**TASK REQUIREMENTS**
1: Copy the passage of the Sriburapha Award text from "The Sriburapha Award" up to and including "name Seni Saowaphong)".
2: According to the Sriburapha Award text, on what date is the award ceremony held each year?

= Sriburapha Award =

The Sriburapha Award is a Thai award, established in 1988 in honor of Kulap Saipradit, whose pen name was Sriburapha (ศรีบูรพา). The award recognizes excellence in journalism, writing, and/or the arts. It is presented annually by the Sriburapha Fund at an awards ceremony on May 5, National Writer's Day in Thailand.

== Recipients ==
- 1988 Sakchai Bumrungpong† (pen name Seni Saowaphong)
- 1990 Amphan Chaiworasin
- 1991 Nilawan Pintong
- 1992 Achin Panchaphan†
- 1993 Sujit Wongthes†
- 1994 Sulak Sivaraksa
- 1995 Karuna Kusalasai
- 1996 Naowarat Phongphaibun†
- 1997 Suchart Sawatsi
- 1998 Witthayakon Chiangkun
- 1999 Suphat Sawatdirak
- 2000 Somchai Katanyutanant (pen name Chai Ratchawat)

**GIVEN MATERIAL**
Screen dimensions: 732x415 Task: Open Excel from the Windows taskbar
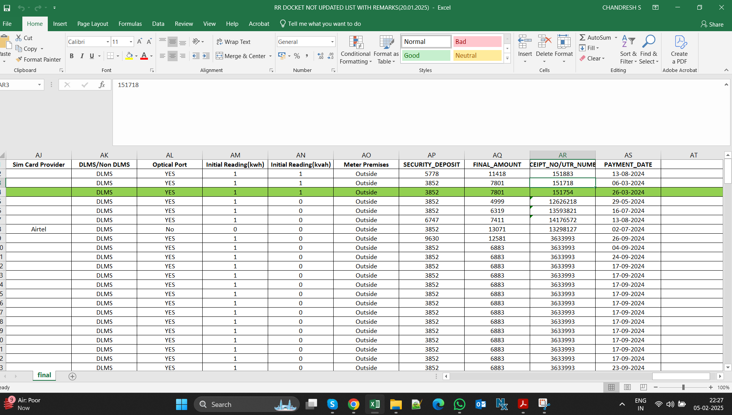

**PER-TASK OUTPUTS**
1:
The Sriburapha Award is a Thai award, established in 1988 in honor of Kulap Saipradit, whose pen name was Sriburapha (ศรีบูรพา). The award recognizes excellence in journalism, writing, and/or the arts. It is presented annually by the Sriburapha Fund at an awards ceremony on May 5, National Writer's Day in Thailand.

== Recipients ==
- 1988 Sakchai Bumrungpong† (pen name Seni Saowaphong)

2: May 5, National Writer's Day in Thailand.